Guinness and GrandMet, to be called GMG Brands, has agreed to EC demands to sell its Dewar's brand in Europe within 15 months to satisfy concerns that it would have a dominant position in the Spanish and Greek whisky markets.
The move has fuelled speculation that the US Federal Trade Commission (FTC), which is also investigating the deal, may also call on GMG to sell Dewar's in the US. The FTC is also likely next week to sanction the merger subject to concessions, according to industry sources.

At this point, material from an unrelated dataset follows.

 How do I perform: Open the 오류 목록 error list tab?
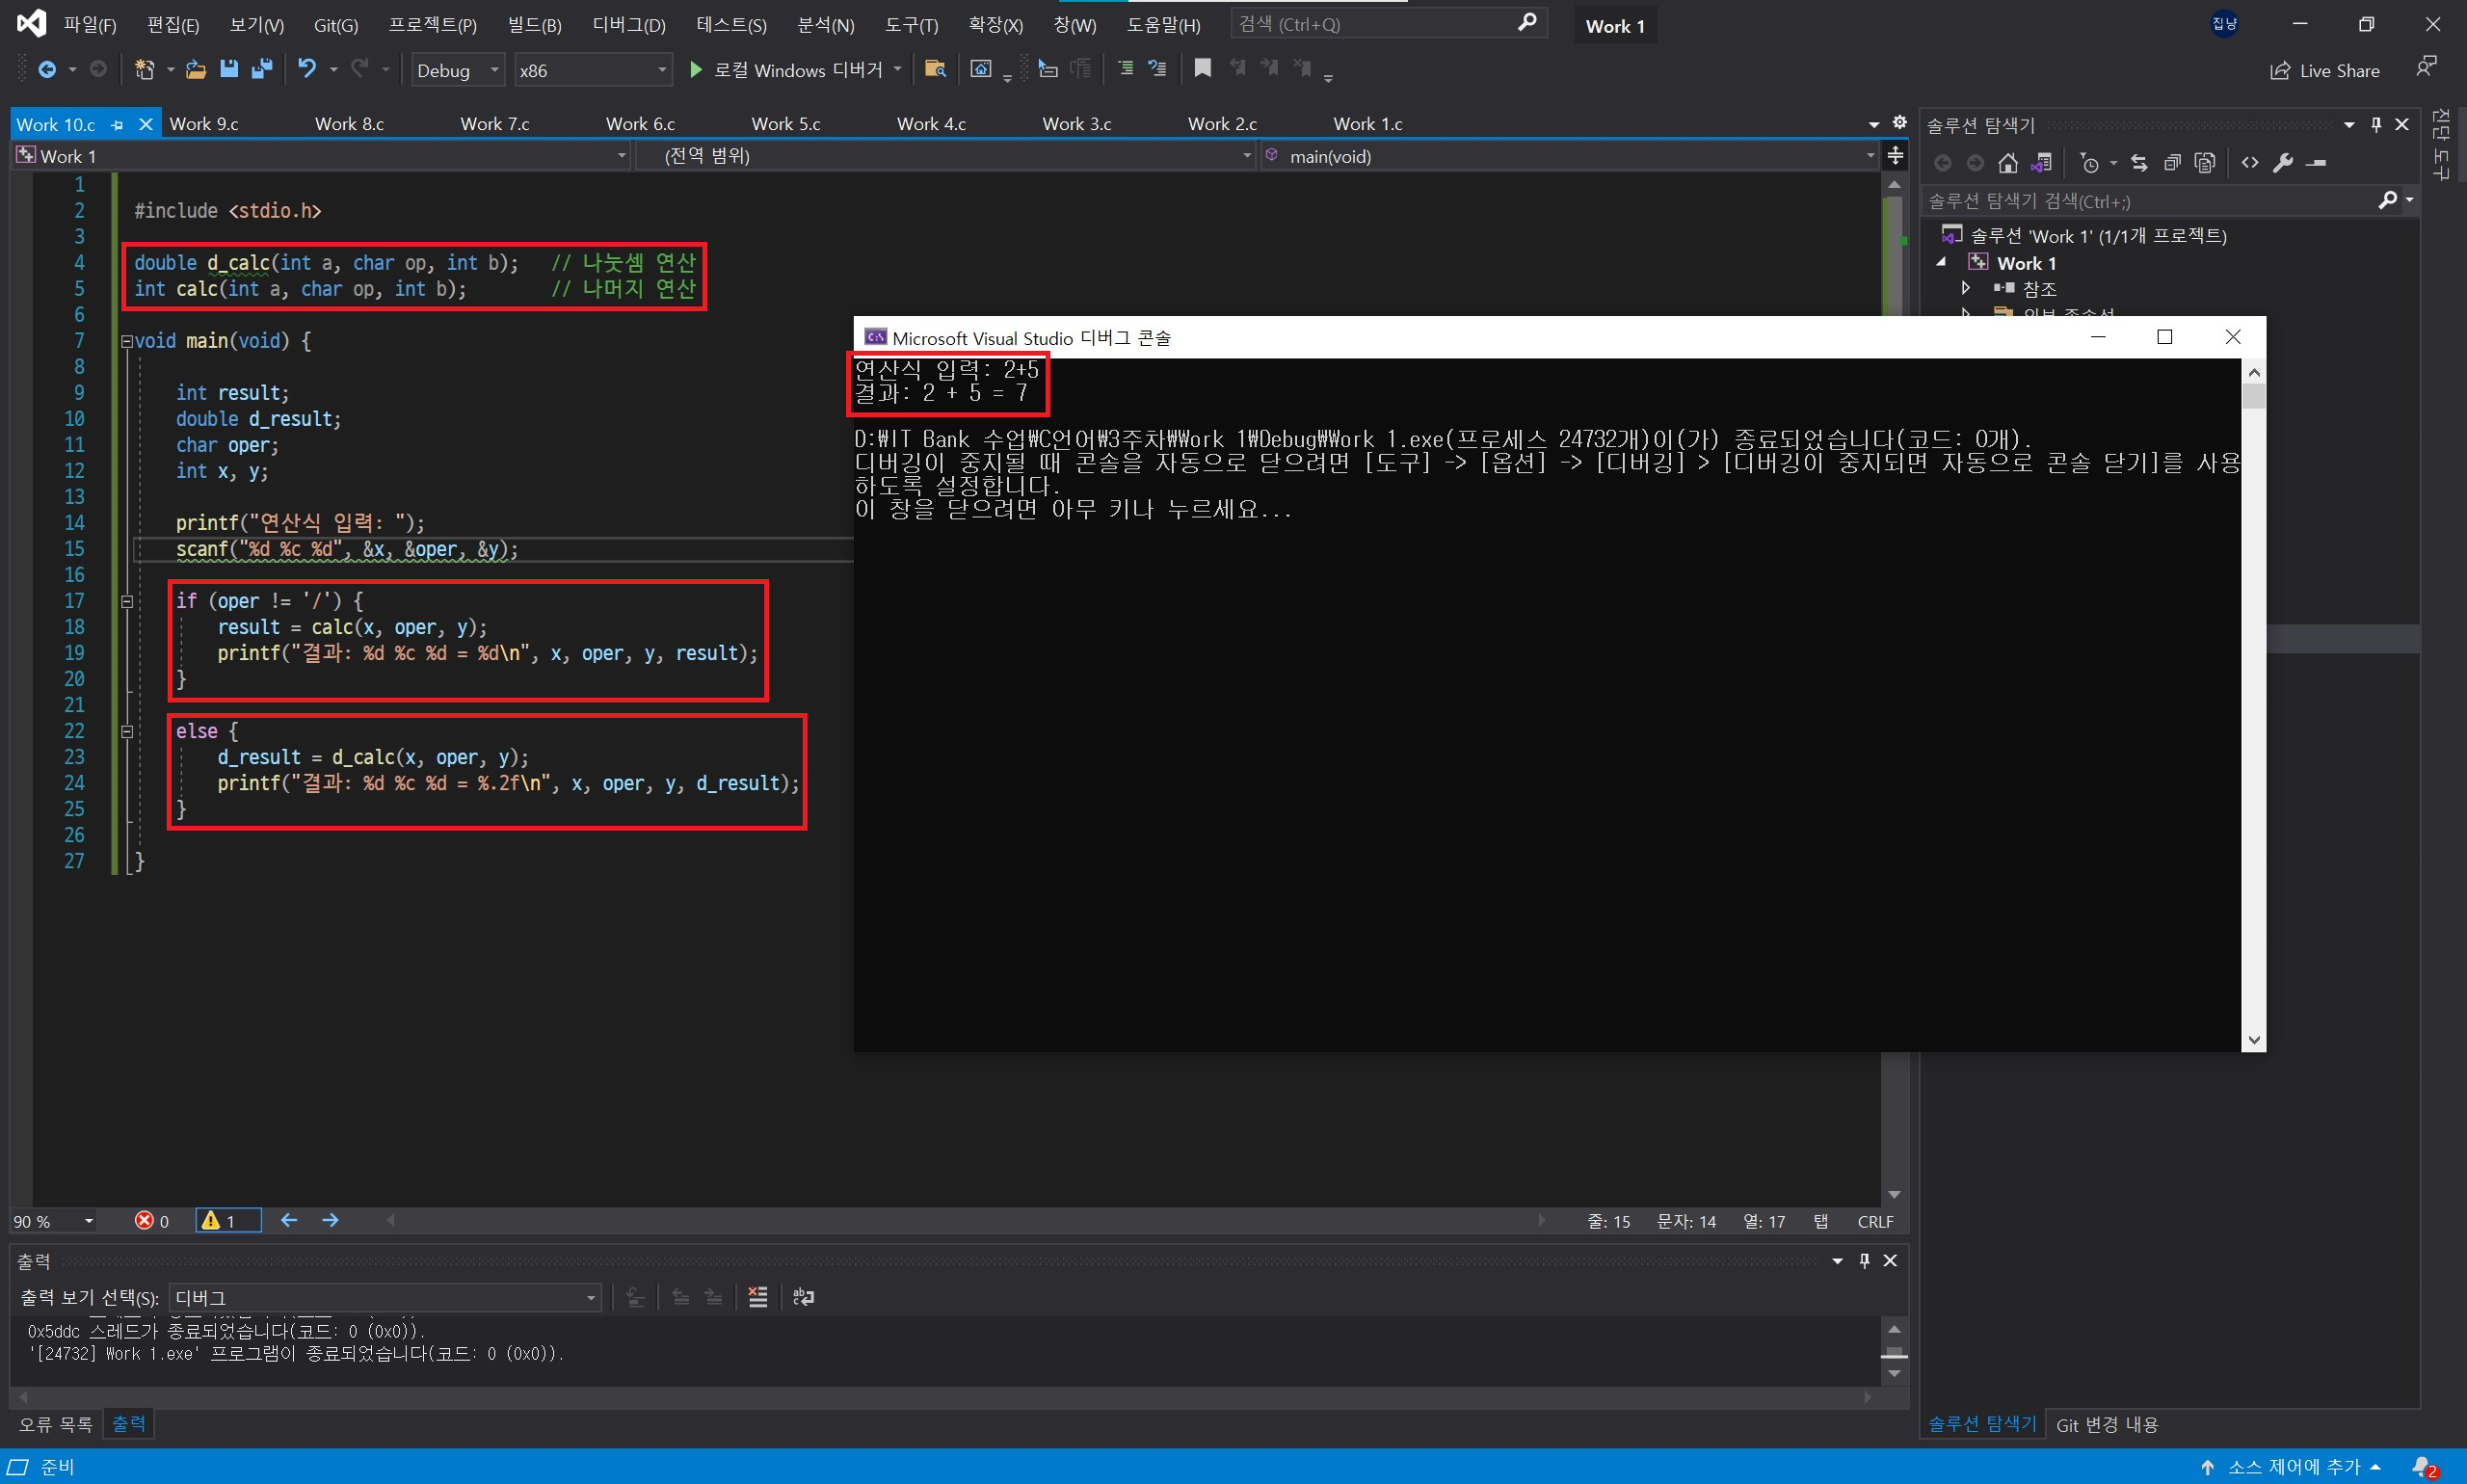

One drinks analyst said: "It is highly unlikely that the US would refuse to sanction the deal after the EC has waived it through."
GMG has also been called on to dispose of Ainslie, one of the smaller whisky brands in its portfolio, popular in Belgium and Luxembourg, and sell some distribution interests in Ireland.
Analysts believe the European disposals will cost GMG around pounds 10m a year in profits. However if the drinks group is forced to dispose of Dewar's in the US it could hit profits by pounds 50m.
That said, GMG could raise more than pounds 500m from the sale of the Dewar's brand around the world. Allied Domecq, Highland Distilleries and Seagram, the Canadian drinks giant, are likely bidders.
GMG is thought to have had to give up more than it originally thought. The drinks group had proposed selling a collection of secondary brands including VAT69 and White Horse as well as Ainslie, according to sources close to Brussels. But the EC is believed to have demanded greater concessions after rivals lobbied for more important brands to be sold.
Dewar's is the best selling whisky in the US, ahead of GMG's other brands such as Johnnie Walker and J&B. It is also the third biggest seller in markets such as Spain and Greece. Guinness sells 2.7 million cases of Dewar's around the world.
However most analysts believe that the EC could have demanded much greater concessions. One analyst said; "GMG has been lucky to get off relatively lightly. The group must be very relieved."
Clearance from the EC comes just days after GMG patched up its differences with Bernard Arnault, the head of French luxury goods group LVMH, who had been the merger's most vociferous opponent. Mr Arnault has now agreed to back the deal and set up distribution agreements with GMG in return for pounds 250m in cash.
George Bull, chairman of GrandMet and Guinness's chairman, Tony Greener, said in a joint statement yesterday: "We are pleased that we were able to put forward proposals that met the approval of the Commission. The regulatory approval in Europe is a substantial step forward to achieve the creation of GMG Brands."
Investors reacted favourably to the news, pushing GrandMet's shares 16p higher to 625p and Guinness by 17p to 625p.